Abstract
Martine S. Lenders, Thomas C. Schmidt, Matthias Wählisch,
Secrets Best Not Shared: DNS Privacy Enhancements for the Constrained IoT,
In: Proc. of the 11th IEEE European Symposium on Security and Privacy (EuroS\&P), IEEE : Piscataway, NJ, USA, 2026.
[BibTeX][Abstract]
Abstract: Several attacks aim at identifying DNS traffic for disrupting or compromising Internet services. Prior defense focused on the obfuscation of DNS requests by using DNS over TLS, HTTPS, or QUIC to counter such attacks. These protocols conflict with the constrained hardware resources of mass IoT devices. In this paper, we target IETF protocols tailored for the constrained IoT and empirically analyze the potentials of hiding DNS traffic. To this end, we create a dataset that includes the DNS resolution process for accessing 58,768 data objects derived from the HTTP Archive. For each object, we consider 296 different deployment scenarios of resolving host names, including DNS over the constrained application layer protocol CoAP and an onion routing flavor. Also, we compare to DNS over HTTPS. After validating the applicability of six machine learning classifiers to distinguish DNS and data traffic, we continue our further analysis with the overall best performing Random Forest.

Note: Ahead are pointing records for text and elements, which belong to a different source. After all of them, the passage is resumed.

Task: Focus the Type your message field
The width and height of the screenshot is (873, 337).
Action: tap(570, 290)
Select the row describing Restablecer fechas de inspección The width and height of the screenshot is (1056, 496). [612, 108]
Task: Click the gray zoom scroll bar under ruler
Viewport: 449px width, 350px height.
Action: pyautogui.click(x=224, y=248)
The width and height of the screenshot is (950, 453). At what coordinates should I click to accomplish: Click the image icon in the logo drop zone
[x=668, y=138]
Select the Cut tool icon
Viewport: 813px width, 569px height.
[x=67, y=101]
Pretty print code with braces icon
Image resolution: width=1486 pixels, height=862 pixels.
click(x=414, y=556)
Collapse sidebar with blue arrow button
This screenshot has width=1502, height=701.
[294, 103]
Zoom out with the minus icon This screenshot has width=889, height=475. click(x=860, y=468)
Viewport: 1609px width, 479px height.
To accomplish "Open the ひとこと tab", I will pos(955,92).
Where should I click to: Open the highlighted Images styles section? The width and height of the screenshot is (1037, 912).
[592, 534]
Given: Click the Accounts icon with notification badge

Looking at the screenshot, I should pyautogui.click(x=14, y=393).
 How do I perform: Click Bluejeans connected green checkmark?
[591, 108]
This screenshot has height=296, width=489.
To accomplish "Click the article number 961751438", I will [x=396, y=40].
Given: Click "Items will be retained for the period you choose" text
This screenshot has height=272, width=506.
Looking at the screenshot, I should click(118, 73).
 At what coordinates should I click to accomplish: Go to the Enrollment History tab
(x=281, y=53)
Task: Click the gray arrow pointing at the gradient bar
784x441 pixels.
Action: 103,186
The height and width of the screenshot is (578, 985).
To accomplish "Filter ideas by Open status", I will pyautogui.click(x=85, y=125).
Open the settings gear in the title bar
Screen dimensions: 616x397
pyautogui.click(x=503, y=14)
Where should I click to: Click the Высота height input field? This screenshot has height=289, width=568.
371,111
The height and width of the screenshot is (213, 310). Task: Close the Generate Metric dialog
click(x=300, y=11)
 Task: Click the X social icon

Applying a header field analysis based on permutation importances we identify header fields that leak the most information to Random Forest. We find that DNS over CoAP with equalized packet lengths by block-wise transfer and without leaking header fields by header compression can reduce the accuracy of identifying DNS frames by Random Forest to 86%. Compressing the DNS message format to fit the constrained use case, reduces accuracy even further to 77%. Our proposal outperforms DNS over HTTPS, for which the classifier identifies DNS frames with 100% accuracy. We make our dataset publicly available.